Goal of the exercise: In the listing that follows, copy out each line that includes the word "agent".

Data section:
▽
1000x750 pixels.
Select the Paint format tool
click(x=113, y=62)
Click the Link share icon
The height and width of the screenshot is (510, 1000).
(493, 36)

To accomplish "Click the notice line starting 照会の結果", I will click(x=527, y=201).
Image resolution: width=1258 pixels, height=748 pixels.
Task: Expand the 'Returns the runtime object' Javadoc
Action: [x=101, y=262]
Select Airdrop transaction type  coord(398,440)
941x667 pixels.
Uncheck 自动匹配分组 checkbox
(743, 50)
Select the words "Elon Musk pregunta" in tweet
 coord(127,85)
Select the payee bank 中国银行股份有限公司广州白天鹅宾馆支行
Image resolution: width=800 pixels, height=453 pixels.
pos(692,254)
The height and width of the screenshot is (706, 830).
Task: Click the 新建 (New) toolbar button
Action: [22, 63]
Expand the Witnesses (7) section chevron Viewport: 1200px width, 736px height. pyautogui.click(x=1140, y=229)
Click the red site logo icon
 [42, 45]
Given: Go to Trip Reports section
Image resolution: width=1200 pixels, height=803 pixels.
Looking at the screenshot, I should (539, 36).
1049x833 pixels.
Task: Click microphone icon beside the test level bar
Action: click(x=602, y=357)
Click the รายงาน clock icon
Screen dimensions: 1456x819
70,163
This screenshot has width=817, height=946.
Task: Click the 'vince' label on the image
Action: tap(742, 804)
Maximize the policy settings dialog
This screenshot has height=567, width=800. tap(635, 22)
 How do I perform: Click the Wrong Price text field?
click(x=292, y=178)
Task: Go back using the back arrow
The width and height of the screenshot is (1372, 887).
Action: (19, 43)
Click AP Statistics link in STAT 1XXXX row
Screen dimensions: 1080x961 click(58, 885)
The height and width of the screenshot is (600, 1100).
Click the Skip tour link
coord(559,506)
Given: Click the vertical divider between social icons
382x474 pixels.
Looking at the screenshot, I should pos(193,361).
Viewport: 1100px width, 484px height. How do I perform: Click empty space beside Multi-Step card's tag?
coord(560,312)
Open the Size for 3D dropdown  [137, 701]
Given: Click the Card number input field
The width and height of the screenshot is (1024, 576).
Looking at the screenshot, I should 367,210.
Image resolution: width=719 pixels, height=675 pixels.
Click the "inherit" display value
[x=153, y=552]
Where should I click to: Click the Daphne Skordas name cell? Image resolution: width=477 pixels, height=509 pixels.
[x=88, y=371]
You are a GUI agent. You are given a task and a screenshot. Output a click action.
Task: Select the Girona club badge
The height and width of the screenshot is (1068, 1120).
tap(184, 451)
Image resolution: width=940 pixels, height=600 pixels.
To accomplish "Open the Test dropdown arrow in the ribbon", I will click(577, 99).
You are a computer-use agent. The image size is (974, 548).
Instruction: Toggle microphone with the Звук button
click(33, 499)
△
Expected answer:
You are a GUI agent. You are given a task and a screenshot. Output a click action.
You are a computer-use agent. The image size is (974, 548).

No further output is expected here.